Now, why is it that there are two wireless networks?

These days, it’s sometimes a struggle to understand everything technology, which is what we’re here for.

To some, setting up two wireless connections seems unnecessary in a lot of circumstances (especially since in the majority of routers, they are setup using the same password). As it causes confusion as to why the two networks are essential, we thought we would give you a run down as to what the differences are between these two wireless networks to clear up any misunderstanding.

Without getting into all the technicalities too quickly, the main difference between the 2.4GHz and the 5GHz is that the coverage of the 2.4GHz is much better as it extends further than the range on the 5GHz, as the 5GHz was designed to transfer at faster speeds with lower interference (which we will explain further below).
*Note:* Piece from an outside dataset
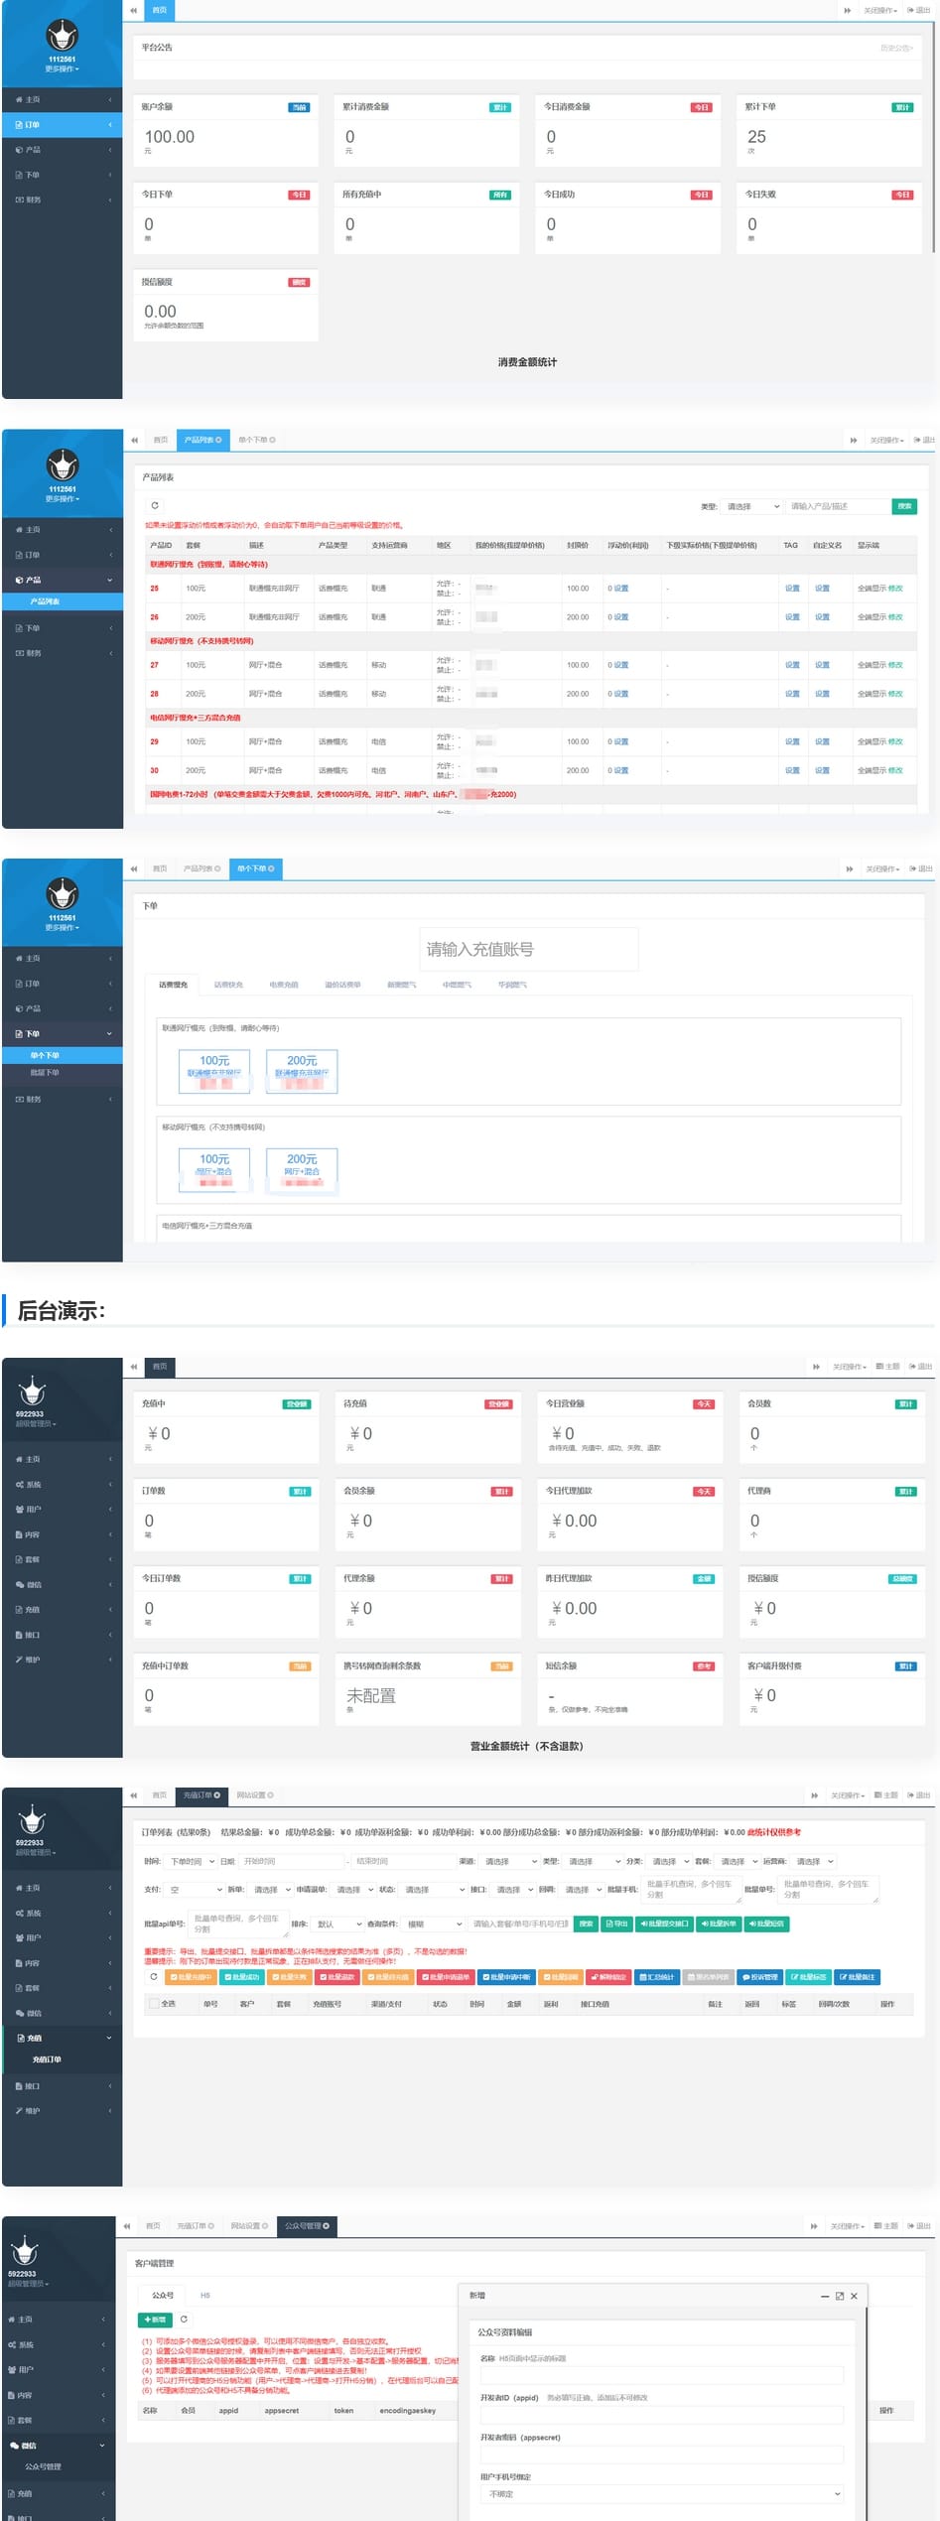This screenshot has width=940, height=2521.
Task: Close the active 充值订单 tab using x icon
Action: 217,1795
So, if the 2.4GHz extends further, you’re probably wondering now what the point of 5GHz is, as we all want a router to extend range further so that internet can be used in all rooms of the house, don’t we?

Firstly, the 5GHz network range is known to transfer at higher speeds because it doesn’t need to extend its range as far. To put this into perspective, you may have noticed if you have a two-storey house with your modem setup downstairs in your house utilising both wireless networks that the 5GHz network doesn’t extend upstairs, and only works downstairs.

Secondly, if you are in a busy neighbourhood or city, you may also notice that your wireless network sometimes disconnects and if you’ve contacted your internet service provider or IT tech, they may have recommended changing the channel that your network is on to eliminate interference. On the 2.4GHz network band you have access to a number of different channels which are “1” through to “13”. Routers also have a pre-set channel called “Auto” as well, which your router will remain on if you never change the channel.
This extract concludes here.